You can find all my reviews here: Wormwood Abbey ~ Drake Hall ~ Castle of the Winds ~ City of Serpents ~ Valley of Dragons ~ Janushek in Love (#5.5, not pictured).
|| A Thought ||
In my March wrap-up post I mentioned how lately, I’ve been grappling with the realization that home will never again be close to or hold all the people I love. And in the introduction I was sharing how I’ve come to realize that every season of our lives with contain both sunshine and shadow... and wherever I go, I’ll never “belong” or fit in 100%. Naturally, these topics have accidentally bled into my writing. Today I’ll share with you an (utterly unedited!) snippet from my current WIP, book 3 in the Song of Seasons series.
“Do you miss Canada?” she asked wistfully, as the train began to move.
“Of course I do,” said Rupert, his own face growing a little sad. “I think—well, I hope, someday, to return. England is a good place—but I miss my people, and I want to settle down among them. I want my children to know their heritage.”
“It’s hardly ours,” Myriam argued. “We’re more English than we are Québécois.”
“Quoi?” he exclaimed in extreme disbelief.
“I mean, our father was English. Our mother was French. We don’t have a drop of Canadian blood in us, let alone Québécois heritage.”
“We weren’t raised English, nor were we raised French—”
“We weren’t raised any way, really.”
“—but we were raised among the Québécois.
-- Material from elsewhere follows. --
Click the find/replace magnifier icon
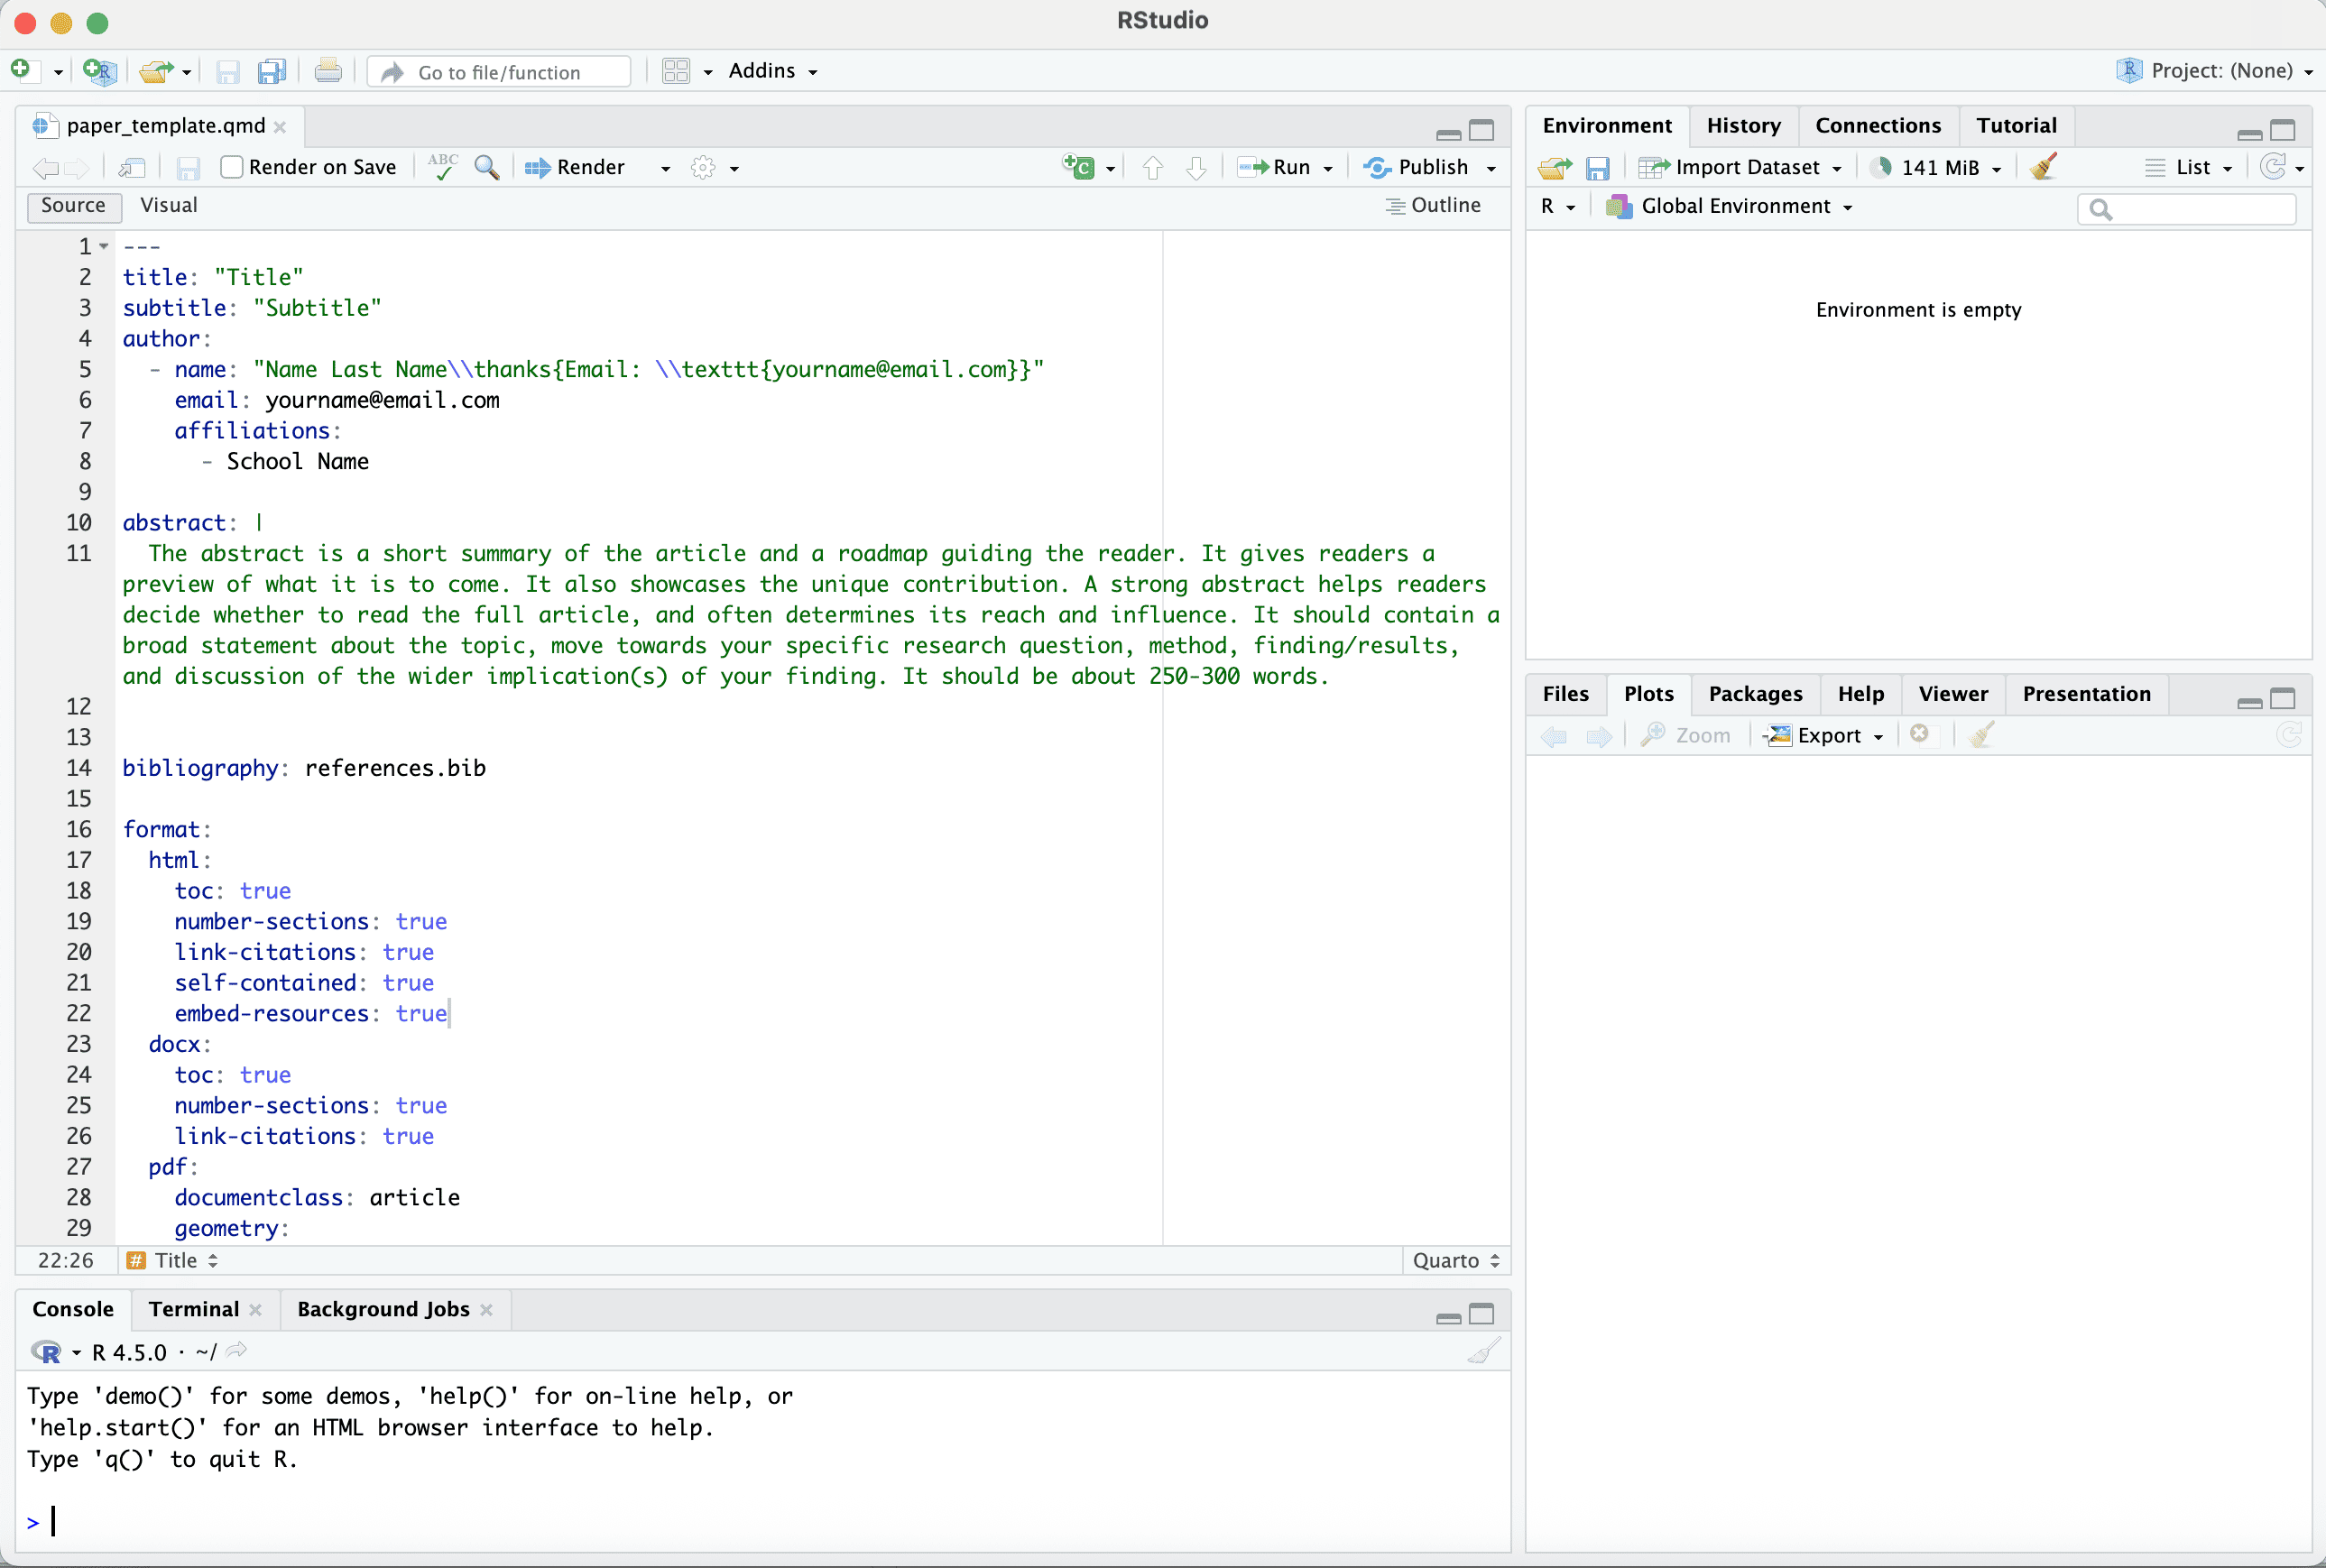The image size is (2326, 1568). [487, 167]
We certainly learned far more from them than we ever did from our parents. It’s where we fit in—it’s where we feel comfortable, where we belong, where we are welcomed. That is the meaning of home. That is our people.”
Myriam fell silent. She had spent her life confined to the limits of their home, only going to church or on long walks alone. Everywhere else she had been accompanied by a member of the family. Apart from Mamie, her nurse, she had never grown very familiar with anyone else around. She did not belong anywhere, really. She was not particularly welcome anywhere. She did not have a home that she longed to return to. As much as she missed Canada, it was with a nostalgic love—a love that really longed for the past, for the childhood that despite its pain seemed so golden and fair by reason of the powerful, pleasant memories she cultivated, resolutely shorn of any unhappiness.
Until recently, she would have said that yes, she would like to see her native shores again—but no, she did not want to leave here, with the new groove she’d fallen into. Yet now, with the children gone, the comfortable familiarity of her life had been ended. In two months, when she and Rupert returned to London, they would have to create a new rhythm, dig a new rut.
If she returned to Québec now, would she fit in worse than before? She was not Québécoise, of that she was sure. But neither was she English, and she was certainly not French.
Was there nowhere she could belong?
Would she ever find the home Rupert described?